> _Source passage_
····················
15:30-17:00 Presentation by Fernando Domínguez Rubio (UC San Diego), Fiction as method. Accompaniment: Daniel López & Irra Rodríguez Giralt (UOC)

Day 3 | Wednesday June 19, 2024

Location: Pg. Marìtim de la Barceloneta, 32-34 i Pl. Leonardo da Vinci

9:30-14:00 The first assignment of the Department of Umbrology: The social life of ephemeral shade infrastructures in public space

  • Guided tour of the testing sites of the following prototypes of the challenge on ephemeral shade in public spaces (Oasi, ombra per a tothom + Mar d’ombres).
  • In groups:
    • Testing of the small ethnographic devices generated and discussion in situ of the necessary adaptations to study the social configurations that each of these prototypes imply: the uses and forms of sociality that they allow, their times/rhythms and their spaces.
····················
> _Exercise set_
[1] According to the schedule, where do the Day 3 activities take place?
[2] Rewrite everything in the schedule from "Day 3 | Wednesday" down to "and their spaces.", putting "designs" in place of "prototypes".

> _Collected data_
····················
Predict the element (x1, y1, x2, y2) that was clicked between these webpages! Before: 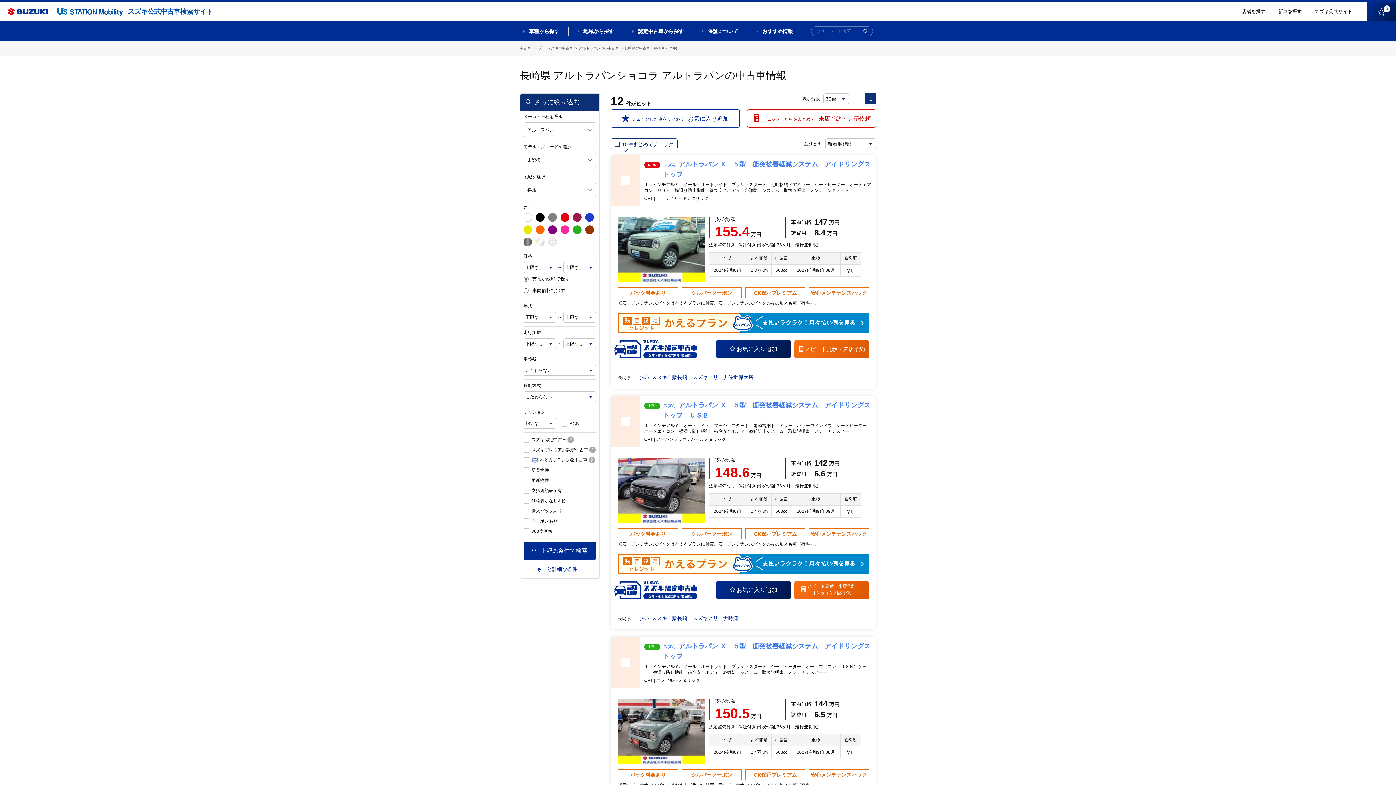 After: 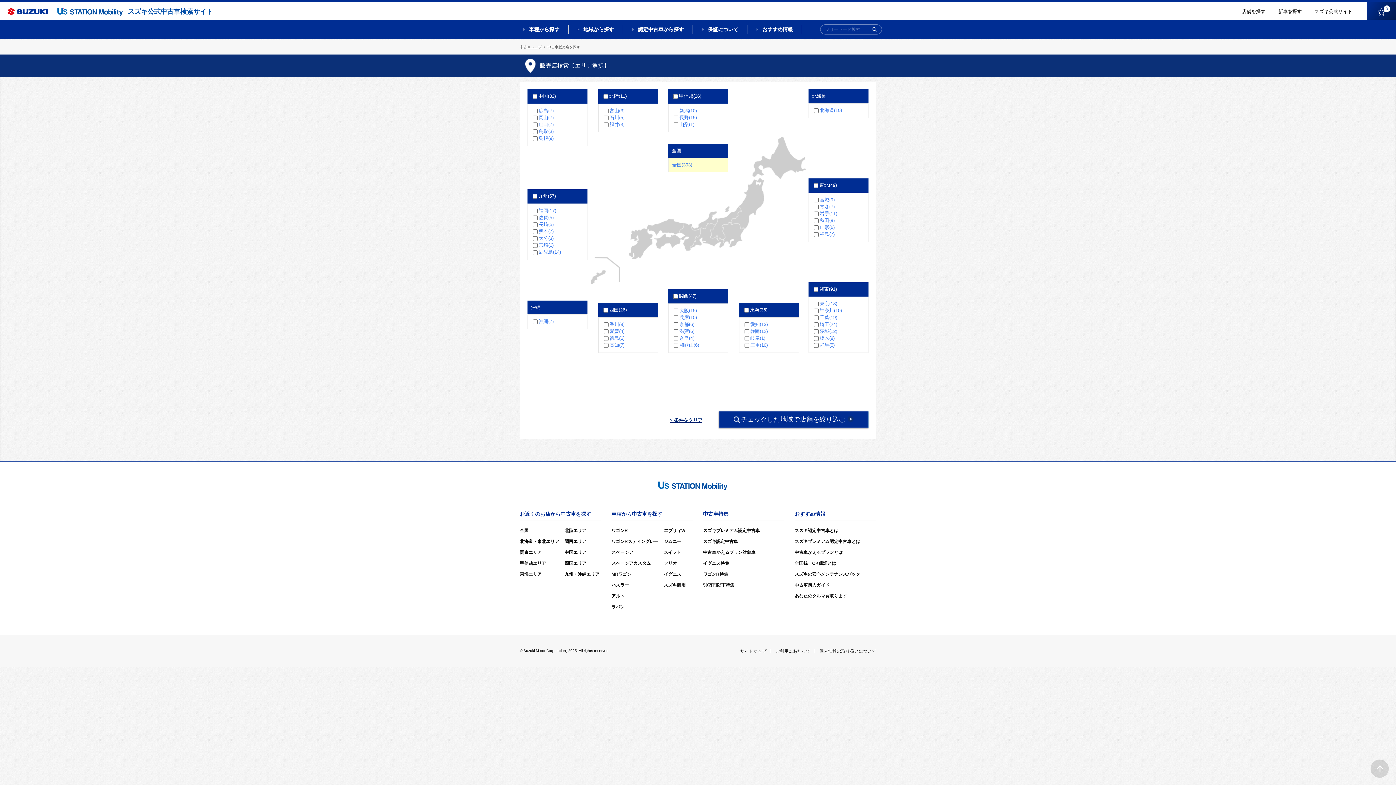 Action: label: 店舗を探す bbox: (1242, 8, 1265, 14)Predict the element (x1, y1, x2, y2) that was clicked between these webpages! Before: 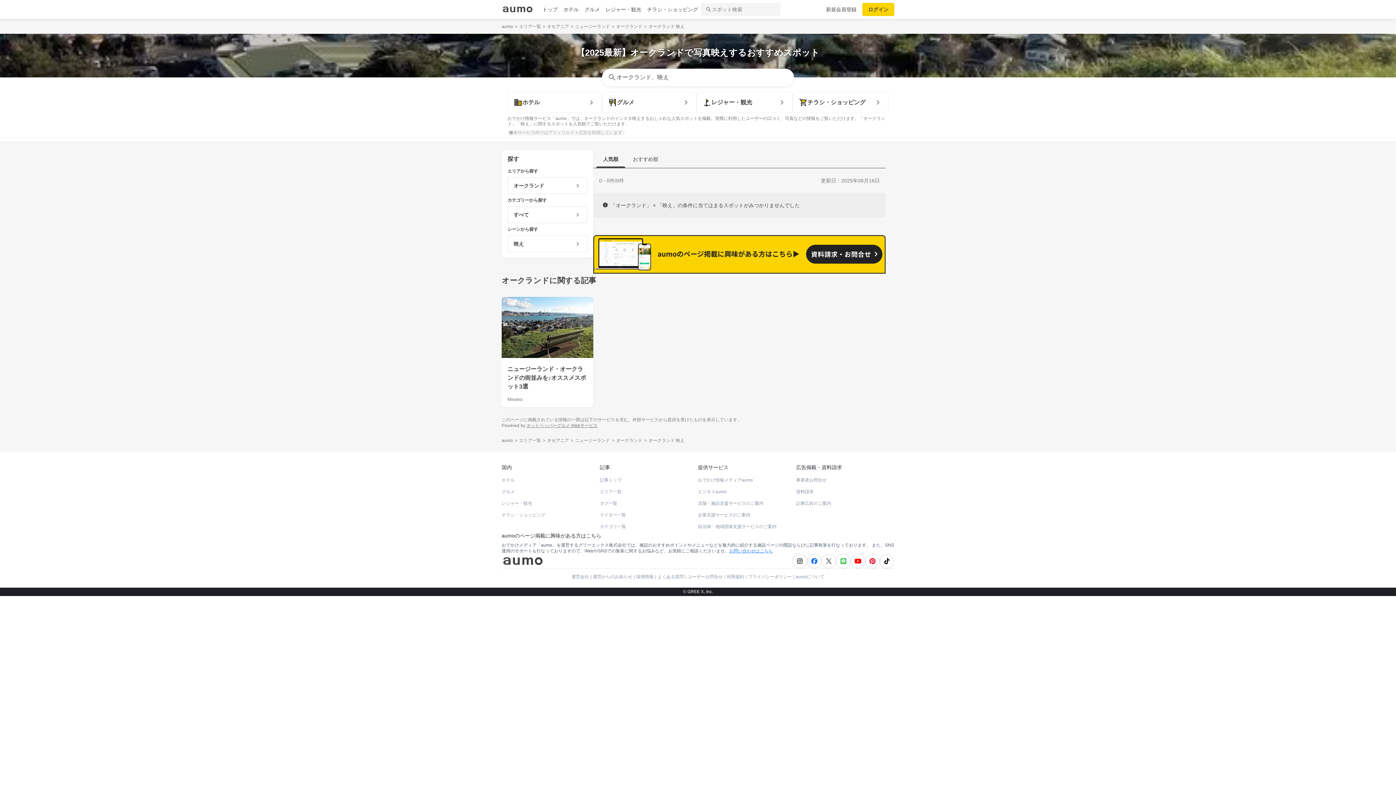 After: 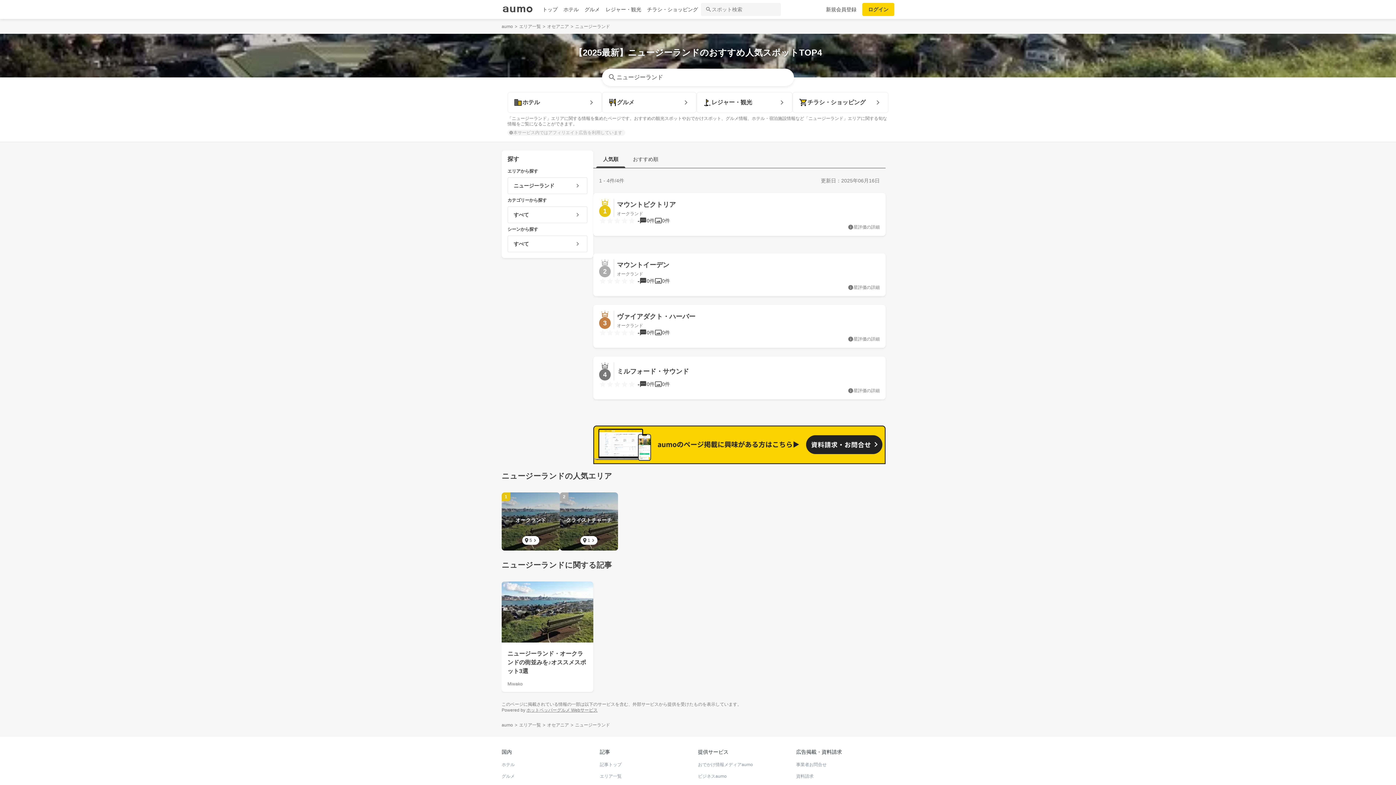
····················
> _Solutions to the tasks_
[1] Pg. Marìtim de la Barceloneta, 32-34 i Pl. Leonardo da Vinci

[2]
Day 3 | Wednesday June 19, 2024

Location: Pg. Marìtim de la Barceloneta, 32-34 i Pl. Leonardo da Vinci

9:30-14:00 The first assignment of the Department of Umbrology: The social life of ephemeral shade infrastructures in public space

  • Guided tour of the testing sites of the following designs of the challenge on ephemeral shade in public spaces (Oasi, ombra per a tothom + Mar d’ombres).
  • In groups:
    • Testing of the small ethnographic devices generated and discussion in situ of the necessary adaptations to study the social configurations that each of these designs imply: the uses and forms of sociality that they allow, their times/rhythms and their spaces.